Informe Cromatografia de Capa Fina

UNIVERSIDAD CENTRAL DE VENEZUELA FACULTAD DE AGRONOMÍA DEPARTAMENTO DE QUÍMICA Y TECNOLOGÍA

Sección: __________________ Fecha: __________________ Integrantes: Victor Monasterio Adriana Mendoza

CÁTEDRA: ANÁLISIS DE PRODUCTOS AGRÍCOLAS I ETAPA I

INFORME POST - LABORATORIO CROMATOGRAFIA CAPA FINA 1.- Introducción: La cromatografía es una técnica sumamente empleada en varias aéreas científicas debido a que permite la separación de una mezcla de solutos, basándose esta separación en la diferente velocidad con que se mueve cada uno de los solutos a través de un medio poroso, arrastrados por un disolvente en movimiento. Actualmente existen diversas técnicas de cromatografía, siendo la cromatografía de capa fina (CCF) una de las más utilizadas debido a que permite separaciones por reparto (aislar e identificar), filtración sobre gel, adsorción e intercambio iónico en escalas de tiempo muy corta, sin afectar la muestra a analizar. (Abbott D. Et al. 1973).
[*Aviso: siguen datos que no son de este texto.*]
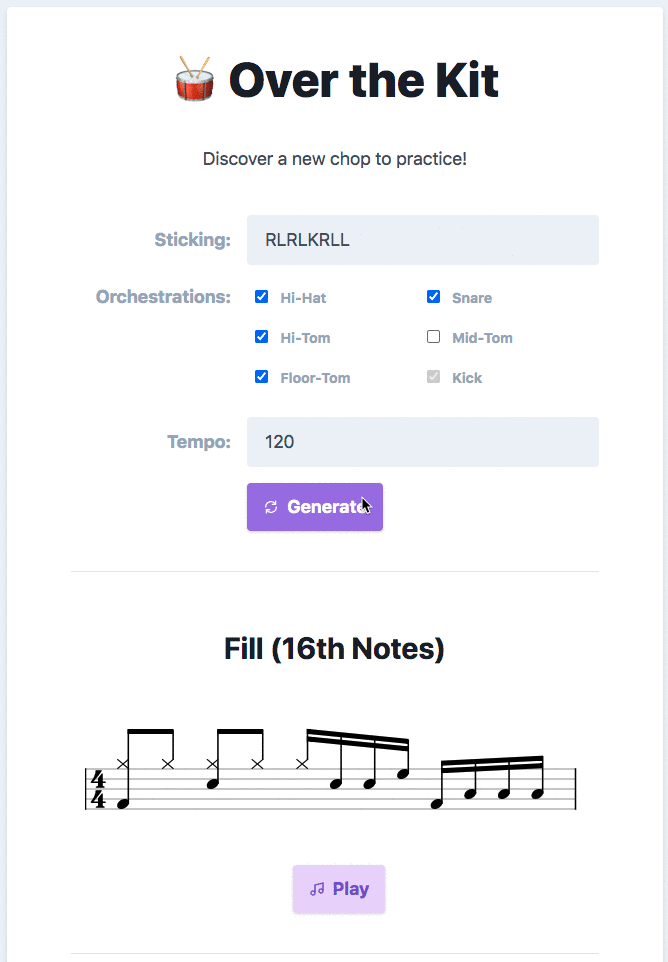
Task: Focus the Sticking input field
Action: [423, 240]
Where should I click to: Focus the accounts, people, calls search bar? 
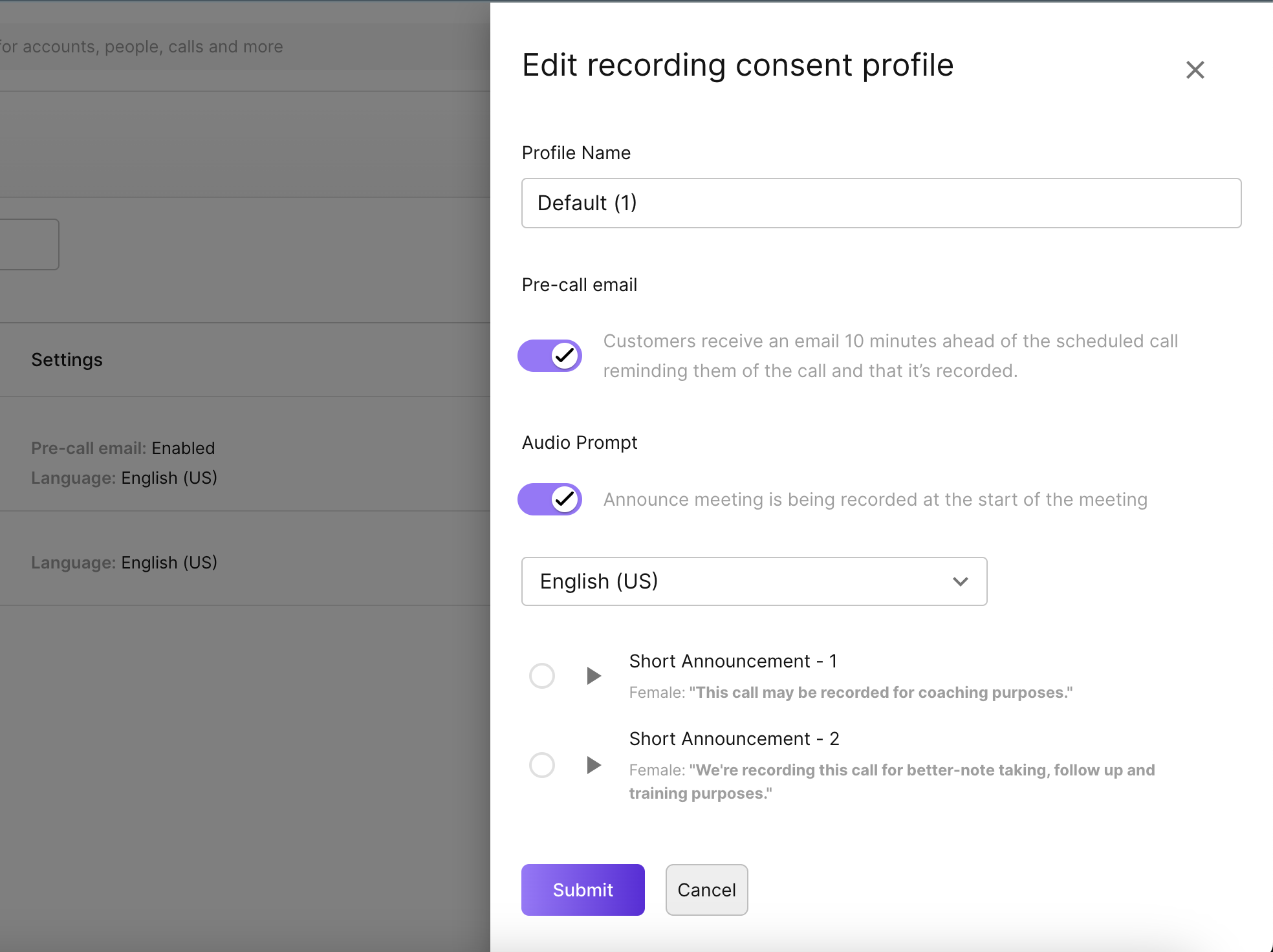[142, 47]
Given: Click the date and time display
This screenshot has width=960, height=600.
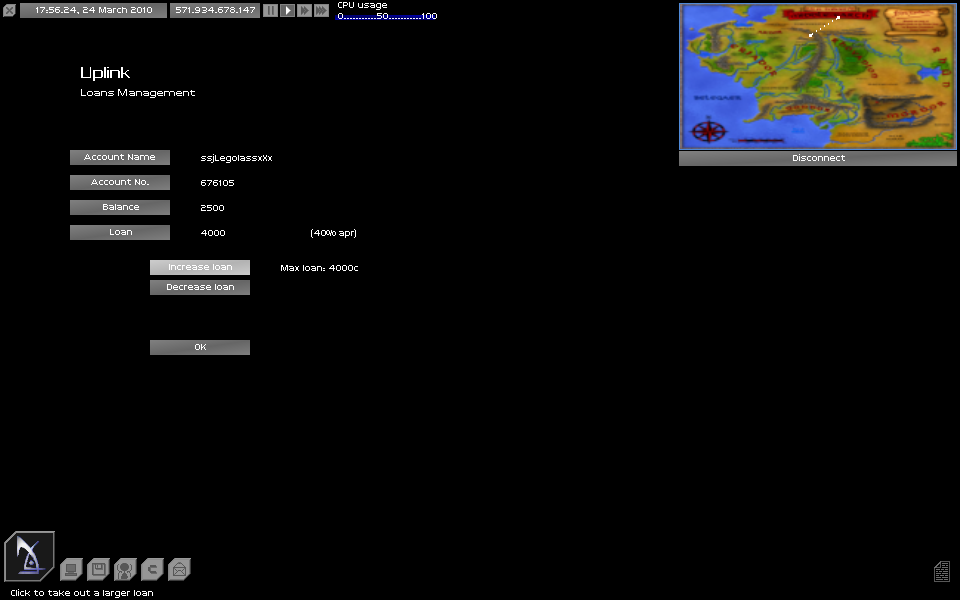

Es por ello que diversos autores como (Rodríguez, S., et all 2012) han utilizado esta técnica para la cuantificación de polisacáridos en especies de (Opuntia) en la agroindustria, asimismo (Mennickent, S., Et al. 2000), realizo una metodología para la cuantificación del ácido acetilsalicílico a través de CCF, el cual es un antiinflamatorio que se hidroliza fácilmente en contacto con la humedad atmosférica, tradicionalmente este compuesto es analizado por cromatografía liquida de alta resolución, lo cual es mucho más lento y más costoso que la CCF, debido a que la CCF permite analizar varios analitos en una sola placa ahorrando tiempo y solventes lo cual se traduce en disminución de costos. Por este orden de ideas su versatilidad y rapidez la hace ideal para la enseñanza de la cromatografía, dirigida a los estudiantes de la UCV-FAGRO de la cátedra de análisis de productos agrícolas I, en la cual se realizara una práctica de CCF con la finalidad de aislar e identificar los compuestos de un analito de importancia agrícola.

2. Objetivos de la práctica: 

Realizar inoculaciones de muestras en placas cromatografías



Determinar el Rf de las distintas manchas desarrolladas en Cromatografía de capa fina.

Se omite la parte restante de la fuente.